Another country which avails of the services of Philippine BPO companies is Australia. Sharon Melamed, managing director of Australia-based Matchboard, said the big companies from her country now understand the limitations of internet coverage in Manila’
“Unless that dramatically changes, they may have to look for alternative destinations,” she said.
The 123 member companies of the Contact Center Association of the Philippines had originally eyed a five to six percent growth in revenues for 2020 but admitted that this figure will have to be reviewed in light of the Covid-19 pandemic.
The government allowed the BPO industry to continue operating normally after the Luzon-wide lockdown was implemented in mid-March. This helped keep the economy above water, since the purchasing power of the industry’s 1.2 million workers remained intact but not all companies could operate at 100 percent capacity.
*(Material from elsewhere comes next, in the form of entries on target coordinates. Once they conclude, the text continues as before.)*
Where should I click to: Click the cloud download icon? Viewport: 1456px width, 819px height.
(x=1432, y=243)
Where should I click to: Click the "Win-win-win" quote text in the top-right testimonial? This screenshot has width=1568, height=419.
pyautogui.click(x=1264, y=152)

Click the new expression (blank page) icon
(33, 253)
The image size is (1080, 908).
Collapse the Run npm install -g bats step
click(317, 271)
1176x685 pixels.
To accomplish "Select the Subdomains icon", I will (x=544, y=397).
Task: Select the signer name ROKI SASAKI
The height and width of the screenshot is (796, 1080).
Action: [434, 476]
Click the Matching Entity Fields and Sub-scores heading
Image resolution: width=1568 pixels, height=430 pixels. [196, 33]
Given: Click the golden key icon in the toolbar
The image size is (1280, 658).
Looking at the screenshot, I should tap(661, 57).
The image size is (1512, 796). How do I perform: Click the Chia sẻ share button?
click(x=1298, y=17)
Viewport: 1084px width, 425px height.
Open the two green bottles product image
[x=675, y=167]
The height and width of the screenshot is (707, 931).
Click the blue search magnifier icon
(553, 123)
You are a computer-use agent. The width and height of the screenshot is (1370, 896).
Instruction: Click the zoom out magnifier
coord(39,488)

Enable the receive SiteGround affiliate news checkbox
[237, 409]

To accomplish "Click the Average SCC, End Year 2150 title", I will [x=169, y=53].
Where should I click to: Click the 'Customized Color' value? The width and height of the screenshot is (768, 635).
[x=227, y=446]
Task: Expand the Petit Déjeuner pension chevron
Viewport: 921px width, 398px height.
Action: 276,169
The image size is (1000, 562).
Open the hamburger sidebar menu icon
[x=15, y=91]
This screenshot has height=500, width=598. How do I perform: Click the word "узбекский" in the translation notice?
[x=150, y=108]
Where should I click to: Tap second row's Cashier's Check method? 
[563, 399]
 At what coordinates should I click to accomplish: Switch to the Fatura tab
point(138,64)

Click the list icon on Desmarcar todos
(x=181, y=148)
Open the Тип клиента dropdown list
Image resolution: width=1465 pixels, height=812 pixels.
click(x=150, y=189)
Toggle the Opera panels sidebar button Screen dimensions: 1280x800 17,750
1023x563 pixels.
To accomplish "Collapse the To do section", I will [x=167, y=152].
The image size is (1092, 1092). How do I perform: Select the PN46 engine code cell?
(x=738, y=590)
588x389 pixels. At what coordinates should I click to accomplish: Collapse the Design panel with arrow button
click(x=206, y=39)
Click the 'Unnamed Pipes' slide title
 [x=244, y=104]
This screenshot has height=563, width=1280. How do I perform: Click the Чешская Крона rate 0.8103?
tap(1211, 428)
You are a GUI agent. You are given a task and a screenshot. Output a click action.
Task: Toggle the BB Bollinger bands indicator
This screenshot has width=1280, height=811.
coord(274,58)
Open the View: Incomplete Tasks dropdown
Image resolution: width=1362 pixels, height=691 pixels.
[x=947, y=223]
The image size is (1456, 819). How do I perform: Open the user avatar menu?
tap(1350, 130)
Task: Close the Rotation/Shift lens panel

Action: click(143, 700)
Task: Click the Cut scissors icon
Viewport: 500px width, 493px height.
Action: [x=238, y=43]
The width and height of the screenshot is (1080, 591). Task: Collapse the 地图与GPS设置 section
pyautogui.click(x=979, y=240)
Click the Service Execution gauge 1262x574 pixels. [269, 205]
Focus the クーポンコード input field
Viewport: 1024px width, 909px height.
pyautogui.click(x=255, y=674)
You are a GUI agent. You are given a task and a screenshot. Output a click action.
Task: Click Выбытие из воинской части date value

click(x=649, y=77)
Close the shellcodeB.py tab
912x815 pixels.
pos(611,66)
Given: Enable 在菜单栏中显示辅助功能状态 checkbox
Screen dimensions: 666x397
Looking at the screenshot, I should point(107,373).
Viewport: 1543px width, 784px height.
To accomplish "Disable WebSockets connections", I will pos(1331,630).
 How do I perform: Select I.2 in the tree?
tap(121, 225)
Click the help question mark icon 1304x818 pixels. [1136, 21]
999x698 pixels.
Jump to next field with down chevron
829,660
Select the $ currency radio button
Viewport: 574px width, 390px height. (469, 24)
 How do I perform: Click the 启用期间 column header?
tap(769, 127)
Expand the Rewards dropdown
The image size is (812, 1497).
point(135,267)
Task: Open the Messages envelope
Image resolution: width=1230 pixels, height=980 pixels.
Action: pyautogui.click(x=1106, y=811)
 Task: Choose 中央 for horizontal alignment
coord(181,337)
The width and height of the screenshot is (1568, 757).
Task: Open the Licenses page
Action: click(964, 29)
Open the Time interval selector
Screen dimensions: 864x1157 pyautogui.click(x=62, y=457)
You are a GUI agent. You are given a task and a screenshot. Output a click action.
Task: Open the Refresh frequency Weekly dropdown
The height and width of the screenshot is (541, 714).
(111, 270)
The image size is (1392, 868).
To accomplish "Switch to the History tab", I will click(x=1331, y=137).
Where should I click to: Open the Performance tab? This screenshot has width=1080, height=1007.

Workers in the industry had been credited with boosting real estate sales, mostly in the form of condominium units, as well as new car sales. They are also seen as the Philippines’ new middle class, with stronger purchasing power than their parents.
While it is not yet clear what the “new normal” will be once the pandemic runs its course, industry observers believe the BPO industry will survive and continue to flourish in the short to medium-term. But only if the country’s internet infrastructure can meet global standards. Otherwise, competition from other countries such as India can recover the market that they lost to Philippine call center companies.